▶ [TO DO]: In the records below, find the line with "41 (24, 552)" and the line with "Kinder (192, 1900)". Print both exactly, along with every line between them, and no other line.

── DATA SUPPLIED ──

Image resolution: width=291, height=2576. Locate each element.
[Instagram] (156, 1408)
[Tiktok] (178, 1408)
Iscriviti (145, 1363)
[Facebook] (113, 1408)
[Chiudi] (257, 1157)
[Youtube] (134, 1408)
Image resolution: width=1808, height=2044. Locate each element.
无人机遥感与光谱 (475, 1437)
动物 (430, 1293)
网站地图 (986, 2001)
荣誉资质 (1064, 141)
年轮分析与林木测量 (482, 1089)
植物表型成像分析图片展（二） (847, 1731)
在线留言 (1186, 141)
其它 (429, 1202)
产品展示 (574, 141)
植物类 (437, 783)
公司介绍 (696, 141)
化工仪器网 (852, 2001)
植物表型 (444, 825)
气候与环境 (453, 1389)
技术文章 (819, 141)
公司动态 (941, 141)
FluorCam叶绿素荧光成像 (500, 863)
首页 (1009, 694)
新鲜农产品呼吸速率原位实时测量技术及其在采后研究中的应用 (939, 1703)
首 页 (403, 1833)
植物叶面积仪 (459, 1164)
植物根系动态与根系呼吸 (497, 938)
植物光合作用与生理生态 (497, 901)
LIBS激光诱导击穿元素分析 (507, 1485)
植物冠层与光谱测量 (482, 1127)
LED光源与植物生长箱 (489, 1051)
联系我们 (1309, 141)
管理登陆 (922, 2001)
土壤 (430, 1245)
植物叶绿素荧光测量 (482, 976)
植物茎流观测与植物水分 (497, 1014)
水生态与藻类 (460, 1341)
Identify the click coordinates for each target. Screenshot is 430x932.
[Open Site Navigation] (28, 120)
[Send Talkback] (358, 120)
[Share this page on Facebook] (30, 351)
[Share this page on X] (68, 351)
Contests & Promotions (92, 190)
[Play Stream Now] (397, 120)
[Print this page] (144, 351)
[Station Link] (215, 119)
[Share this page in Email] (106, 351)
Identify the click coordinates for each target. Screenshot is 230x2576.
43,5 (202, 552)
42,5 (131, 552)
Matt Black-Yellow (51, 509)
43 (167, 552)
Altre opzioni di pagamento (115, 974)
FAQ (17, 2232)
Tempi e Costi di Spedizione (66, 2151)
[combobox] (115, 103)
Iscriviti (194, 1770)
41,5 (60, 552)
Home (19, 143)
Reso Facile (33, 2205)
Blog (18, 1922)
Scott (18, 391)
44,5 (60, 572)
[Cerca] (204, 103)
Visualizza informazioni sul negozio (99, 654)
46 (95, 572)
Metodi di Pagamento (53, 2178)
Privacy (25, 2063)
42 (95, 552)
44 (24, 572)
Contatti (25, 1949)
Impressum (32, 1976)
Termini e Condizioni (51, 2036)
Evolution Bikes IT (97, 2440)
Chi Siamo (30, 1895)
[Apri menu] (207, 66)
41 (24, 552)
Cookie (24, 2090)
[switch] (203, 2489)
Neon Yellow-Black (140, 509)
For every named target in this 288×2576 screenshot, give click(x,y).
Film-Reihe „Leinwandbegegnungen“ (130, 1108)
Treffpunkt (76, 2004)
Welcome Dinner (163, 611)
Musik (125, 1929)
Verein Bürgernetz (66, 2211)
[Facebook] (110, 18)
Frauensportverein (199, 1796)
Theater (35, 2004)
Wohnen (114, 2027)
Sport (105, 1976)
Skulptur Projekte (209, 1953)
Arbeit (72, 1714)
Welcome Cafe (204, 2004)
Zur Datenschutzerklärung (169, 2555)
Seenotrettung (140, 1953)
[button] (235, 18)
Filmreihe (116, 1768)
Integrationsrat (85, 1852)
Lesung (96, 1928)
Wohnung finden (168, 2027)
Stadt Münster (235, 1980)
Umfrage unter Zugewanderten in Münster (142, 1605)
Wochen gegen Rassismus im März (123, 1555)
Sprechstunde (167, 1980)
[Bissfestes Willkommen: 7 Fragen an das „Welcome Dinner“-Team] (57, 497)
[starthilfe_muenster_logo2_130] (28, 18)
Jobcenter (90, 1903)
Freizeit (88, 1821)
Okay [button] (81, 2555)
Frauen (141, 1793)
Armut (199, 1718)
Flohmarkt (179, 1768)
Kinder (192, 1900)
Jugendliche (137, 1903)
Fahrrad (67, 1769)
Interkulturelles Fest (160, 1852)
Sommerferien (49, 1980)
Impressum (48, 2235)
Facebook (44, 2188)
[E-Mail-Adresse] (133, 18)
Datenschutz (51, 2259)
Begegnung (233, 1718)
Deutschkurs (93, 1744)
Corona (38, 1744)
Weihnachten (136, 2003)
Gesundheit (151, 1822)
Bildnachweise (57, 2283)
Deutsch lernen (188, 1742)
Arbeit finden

───

▶ [OUTPUT FOR THIS EXERCISE]:
41 (24, 552)
Cookie (24, 2090)
[switch] (203, 2489)
Neon Yellow-Black (140, 509)
For every named target in this 288×2576 screenshot, give click(x,y).
Film-Reihe „Leinwandbegegnungen“ (130, 1108)
Treffpunkt (76, 2004)
Welcome Dinner (163, 611)
Musik (125, 1929)
Verein Bürgernetz (66, 2211)
[Facebook] (110, 18)
Frauensportverein (199, 1796)
Theater (35, 2004)
Wohnen (114, 2027)
Sport (105, 1976)
Skulptur Projekte (209, 1953)
Arbeit (72, 1714)
Welcome Cafe (204, 2004)
Zur Datenschutzerklärung (169, 2555)
Seenotrettung (140, 1953)
[button] (235, 18)
Filmreihe (116, 1768)
Integrationsrat (85, 1852)
Lesung (96, 1928)
Wohnung finden (168, 2027)
Stadt Münster (235, 1980)
Umfrage unter Zugewanderten in Münster (142, 1605)
Wochen gegen Rassismus im März (123, 1555)
Sprechstunde (167, 1980)
[Bissfestes Willkommen: 7 Fragen an das „Welcome Dinner“-Team] (57, 497)
[starthilfe_muenster_logo2_130] (28, 18)
Jobcenter (90, 1903)
Freizeit (88, 1821)
Okay [button] (81, 2555)
Frauen (141, 1793)
Armut (199, 1718)
Flohmarkt (179, 1768)
Kinder (192, 1900)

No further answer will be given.